[[ DATA SUPPLIED, beginning ]]

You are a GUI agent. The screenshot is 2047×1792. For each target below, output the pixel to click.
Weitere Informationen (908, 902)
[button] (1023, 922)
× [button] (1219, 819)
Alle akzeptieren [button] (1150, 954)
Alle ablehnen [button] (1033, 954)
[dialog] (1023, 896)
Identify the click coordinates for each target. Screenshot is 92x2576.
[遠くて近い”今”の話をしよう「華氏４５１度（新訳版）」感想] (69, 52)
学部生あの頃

[[ DATA SUPPLIED, end ]]

#### [REQUIRED WORK]
Return, from the data above, each line in which the string "target" appears.

#### [EXERCISE RESPONSE]
You are a GUI agent. The screenshot is 2047×1792. For each target below, output the pixel to click.
Identify the click coordinates for each target. Screenshot is 92x2576.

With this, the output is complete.